Hextall has sold patience and organic growth since his promotion from assistant GM in 2014. His co-tenants at the Wells Fargo Center know that the queasy, seasick sensation of what "patience" feels like. Really, they're kind of the same thing: waiting for Embiid and Noel and Simmonds to play; and, hoping against hope for the futures of Rubtsov and Vorobyov, Sandstrom and Sanheim, Myers and Morin. They will arrive one day. Will Captain Claude and the Happy Czech still be skating?

The seas are choppy now, but rebuilding is rough. The presence of Giroux and Voracek just make the waves seem rougher. They raise expectations, foolish expectations.

With a little more courage and a lot more foresight, Hextall could have traded one, or both, for a significant haul of more economic youth (Giroux surely would have waived his no-trade clause). Such a purge so soon after the exit of Mike Richards and Jeff Carter might have enraged the fan base, but the atmosphere was right. It was the Demolition Era in Philadelphia. Hexy, a returning hero, had more local equity than Chip Kelly or Andy MacPhail.

Sam Hinkie? He'd have traded "G," Jake and Lauren Hart.

It was clear to some, if not to Hextall, that, given the Flyers' composition in 2015 and their planned reconstruction, they had no chance to win big. Sure, they might float around the fringes of NHL's postseason group but, frankly, they weren't going to win a playoff series for at least two years, maybe three. As such, you simply cannot allot $33 million to two players for two seasons. Clearly, though, Hextall disagreed.

Oh, well.

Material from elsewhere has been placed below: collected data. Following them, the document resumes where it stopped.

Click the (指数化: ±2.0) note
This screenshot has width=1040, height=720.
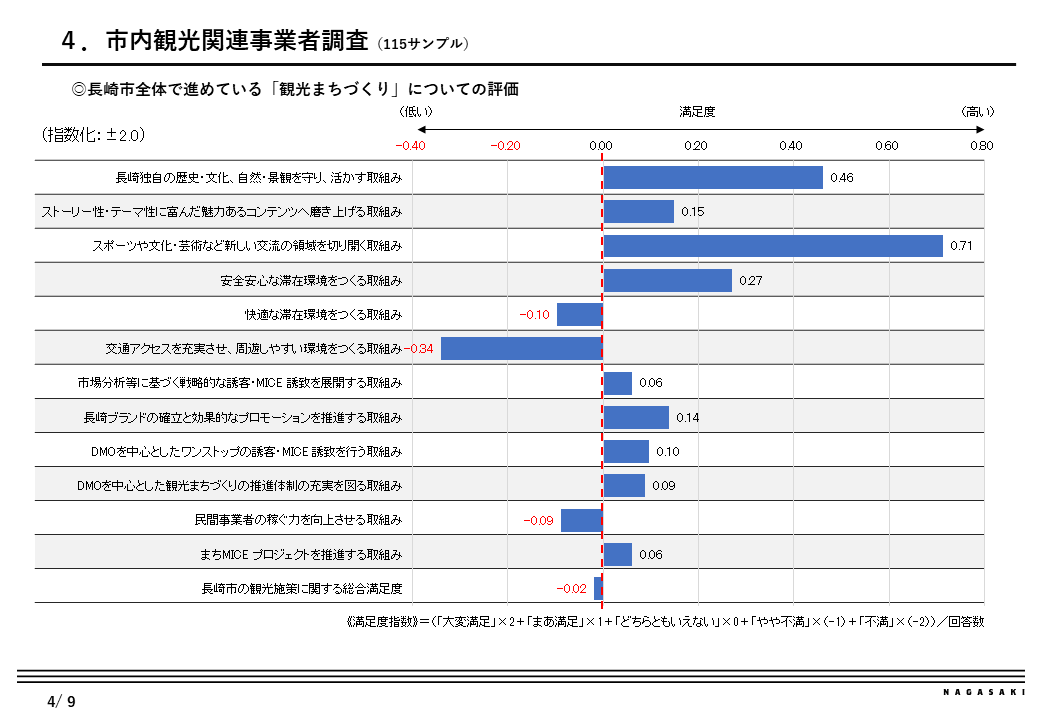click(94, 135)
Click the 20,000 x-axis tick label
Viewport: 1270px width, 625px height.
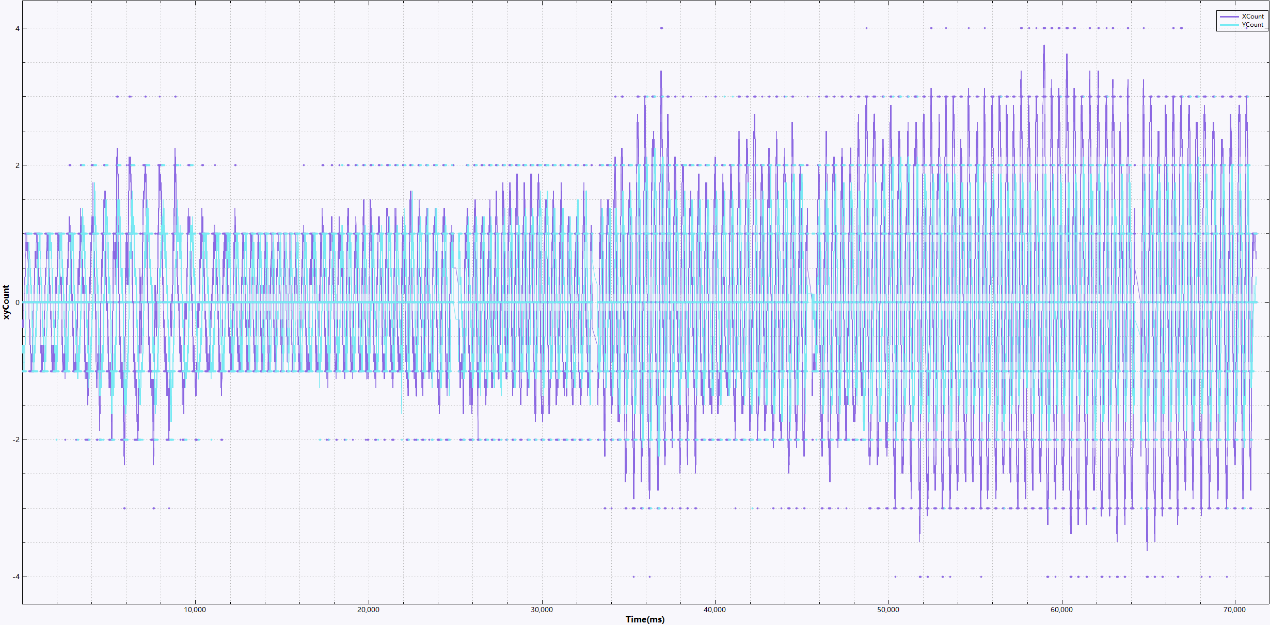point(368,609)
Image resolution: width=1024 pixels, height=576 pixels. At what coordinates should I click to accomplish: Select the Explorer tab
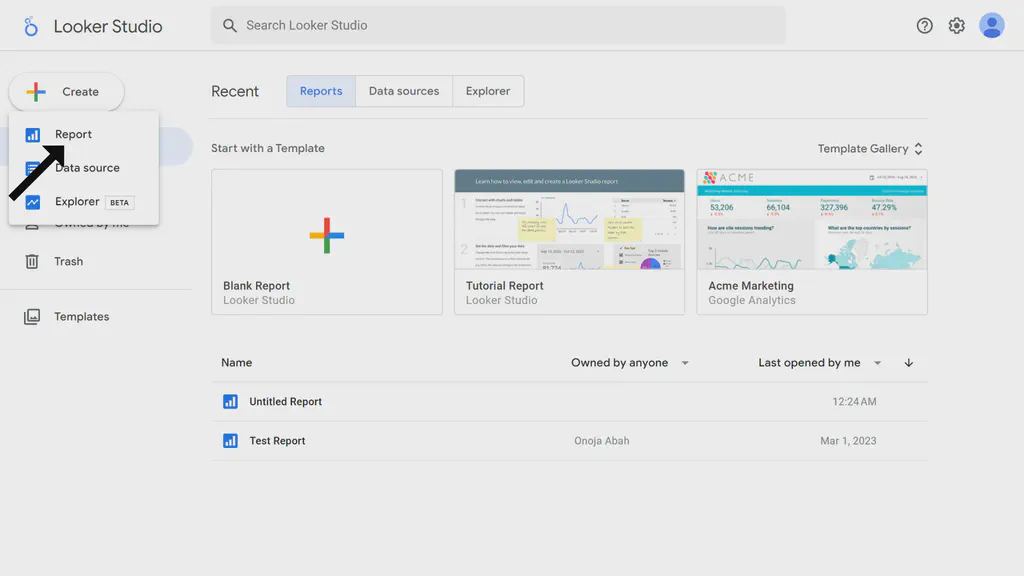pyautogui.click(x=488, y=90)
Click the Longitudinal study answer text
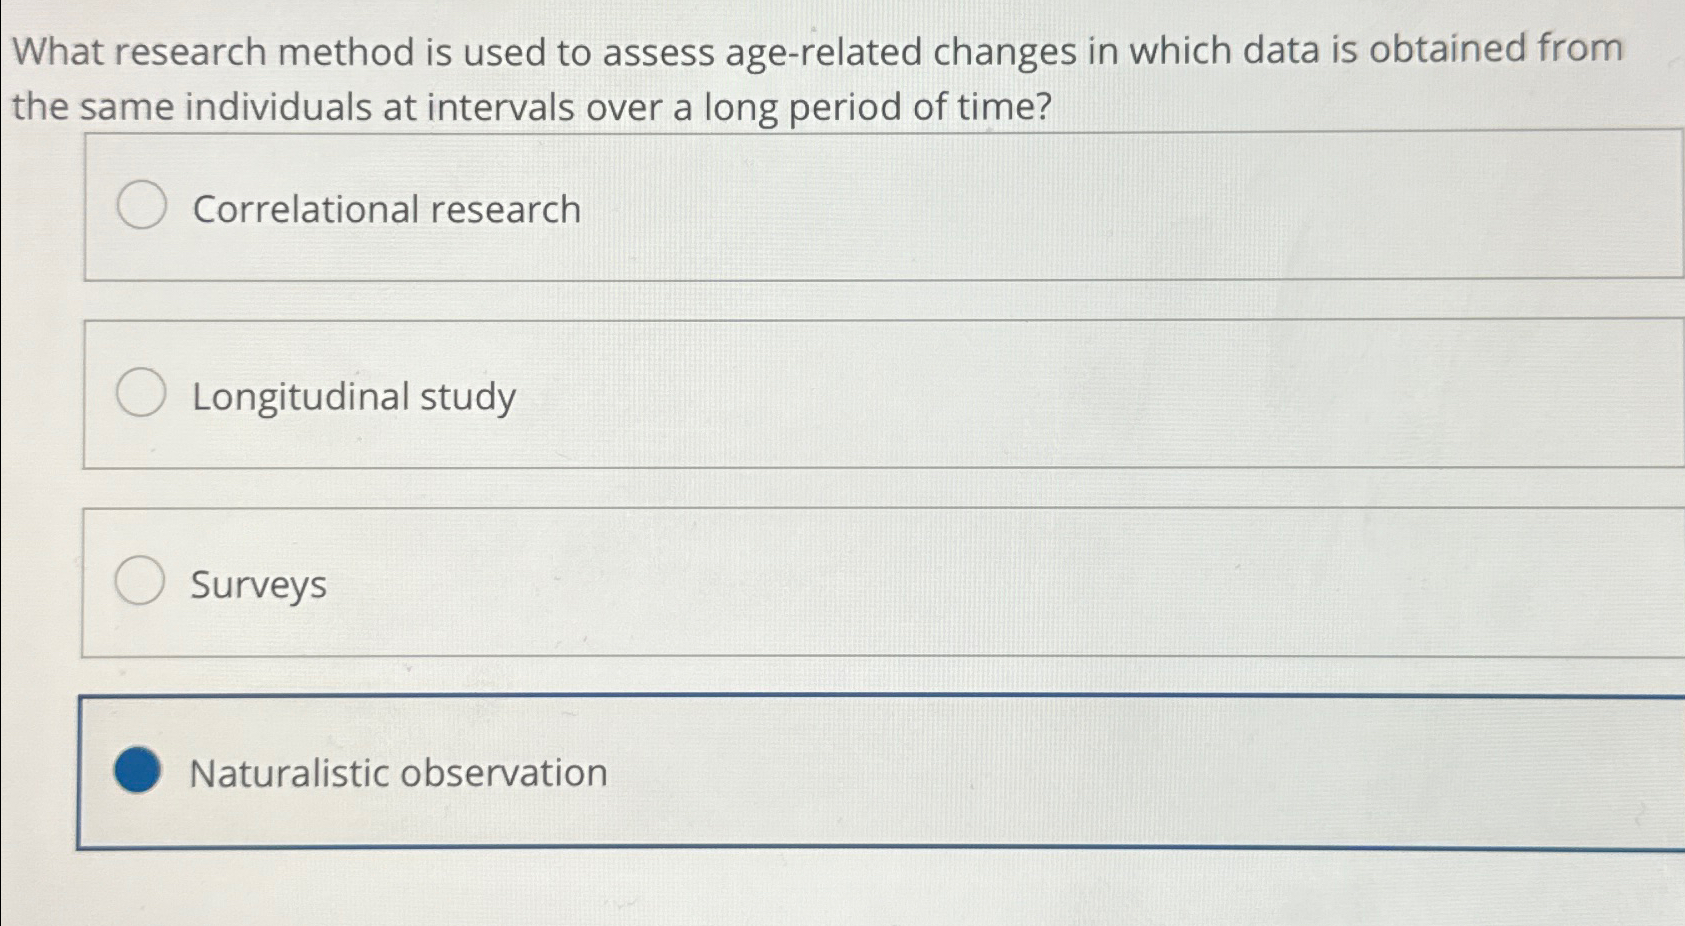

That ship has sailed. At this point, considering their salaries, age and production, neither Giroux nor Voracek would bring much return. Hextall & Co. can only hope that they experience a renaissance. That, too, seems unlikely.

Giroux is a 5-11 (no he's not), 185-pound, 29-year-old finesse center in his ninth grueling season, undersized and is diminishing by the day. He averaged 1.02 points per game from 2010-2015 and went to three All-Star games. He has averaged 0.79 points per game the past two seasons and spent the last two All-Star breaks resting. Teams have leaned on him, and they have stopped him. He averaged 0.30 goals per game from 2010-2016. He is averaging 0.19 this season, and is a minus-18.

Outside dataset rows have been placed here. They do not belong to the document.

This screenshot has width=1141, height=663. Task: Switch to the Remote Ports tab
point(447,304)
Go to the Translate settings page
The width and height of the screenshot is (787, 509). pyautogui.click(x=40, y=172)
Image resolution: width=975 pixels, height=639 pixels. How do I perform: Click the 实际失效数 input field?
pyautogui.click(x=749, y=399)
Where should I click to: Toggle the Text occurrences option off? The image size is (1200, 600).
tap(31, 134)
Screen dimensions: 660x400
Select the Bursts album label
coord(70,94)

You could see this coming; it arrived with a thud last spring in the first-round loss to the Capitals. Giroux had 61 points in his first 57 career playoff games but the Caps stifled him: one assist in six games. The Flyers won two games. They were shut out twice, scored a total of six goals and never scored more than two in a game. It was Fool's Gold.

Like Giroux, Voracek had one point in the series against the Capitals. Like Giroux, Voracek has seen his production dwindle, too; from 0.89 points per game from 2012-15 to 0.78 since. Voracek is a minus-20 this season.

There are mitigating circumstances. Matt Read, Sean Couturier, Michael Raffl and Dale Weise underperformed this season. That, too, lies at Hextall's feet.

Hextall's youth infusion fizzled, too. After a fine rookie season, defenseman Shayne "Ghost" Gostisbehere has, in fact, played like an undefined, shimmering apparition. Rookie forward Travis Konecny is undersized and underwhelming. The defense was porous; the goaltending, inconsistent and the coach, a year removed from college, unequipped to manufacture change.

None of these mitigating circumstances completely excuses the play of Giroux and Voracek. None has had much to do with the fact that they weren't traded two years ago, when trading them made sense.